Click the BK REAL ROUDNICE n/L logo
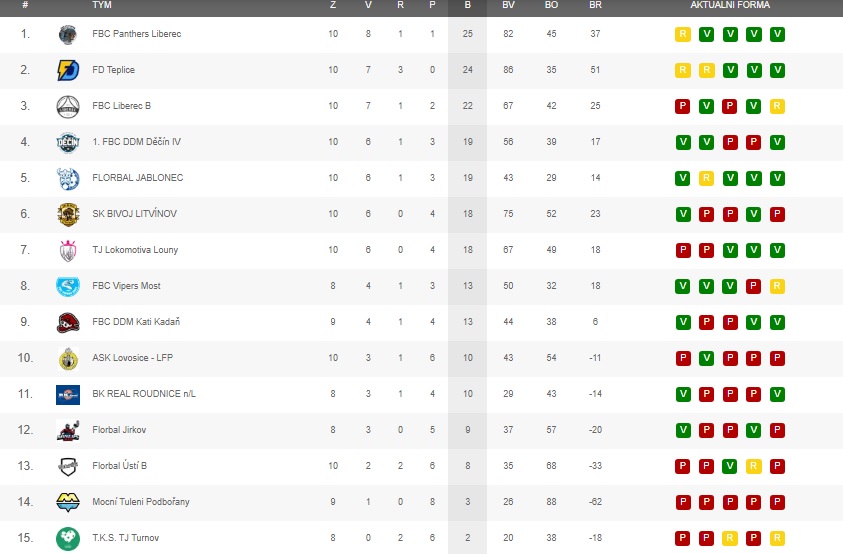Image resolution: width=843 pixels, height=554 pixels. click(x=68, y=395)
---
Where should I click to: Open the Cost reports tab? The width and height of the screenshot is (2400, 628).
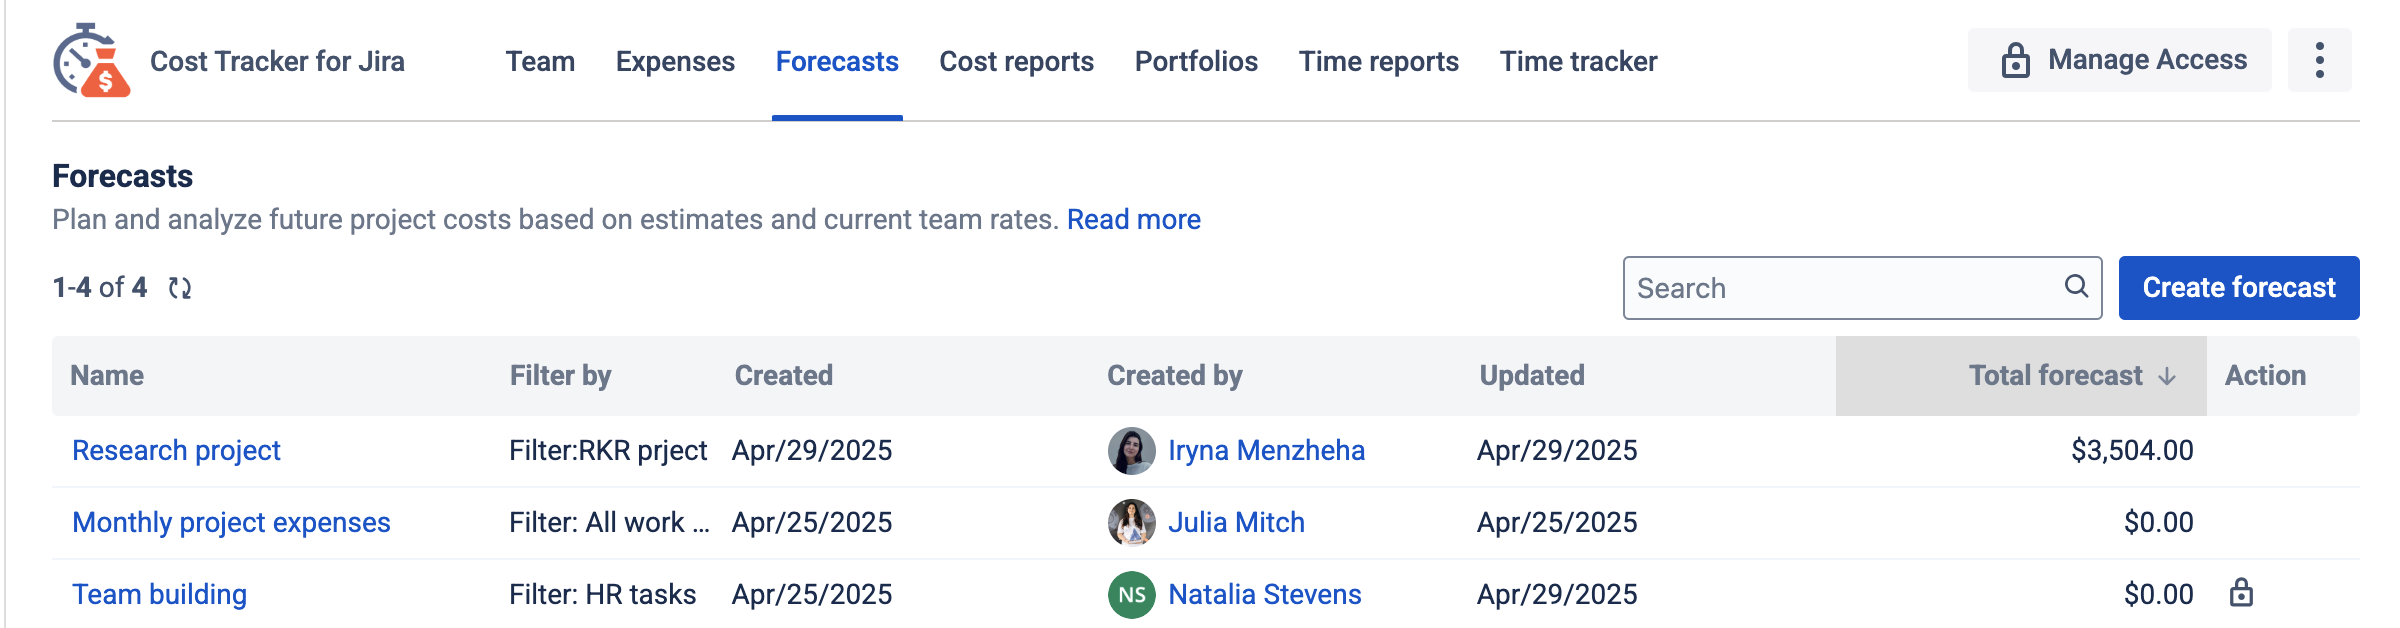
==
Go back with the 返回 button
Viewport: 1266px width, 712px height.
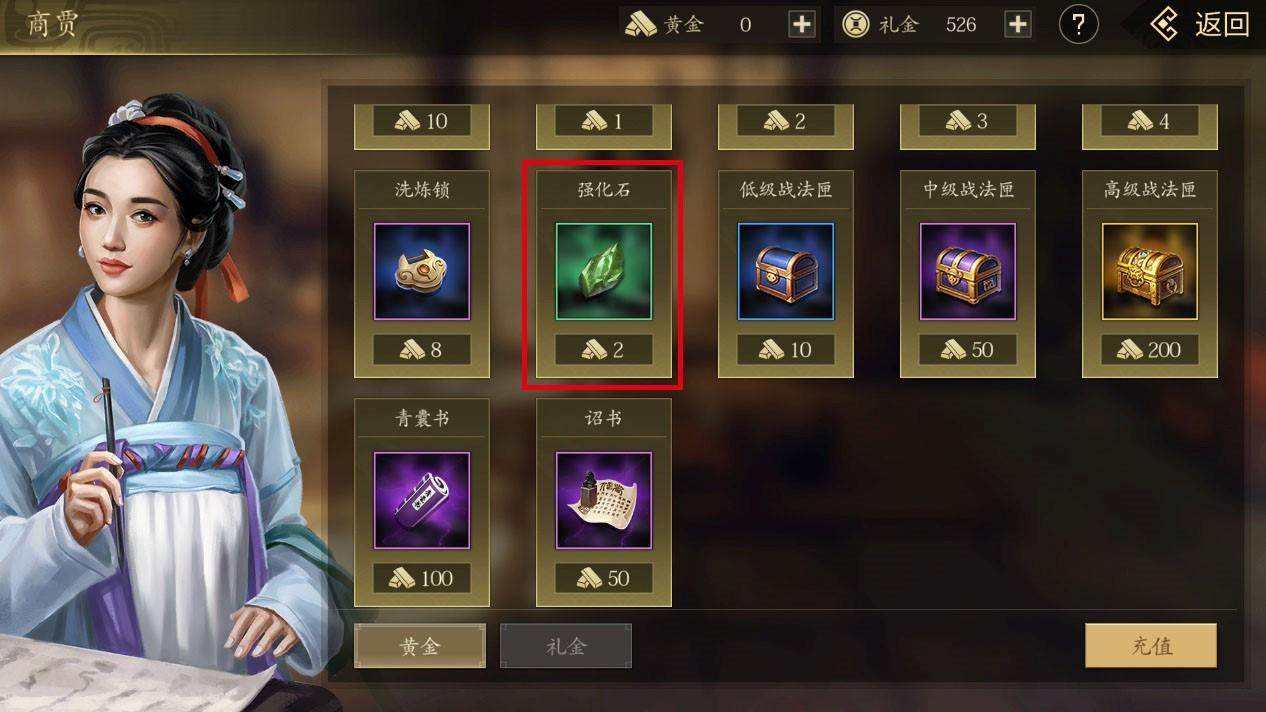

TASK BRIEF
Would you output, from the records above, exactly the run of lines that starts at the line containing "Go back with the 返回 button" and ends at the line containing "Viewport: 1266px width, 712px height.", and only that run?

WRITTEN SOLUTION
Go back with the 返回 button
Viewport: 1266px width, 712px height.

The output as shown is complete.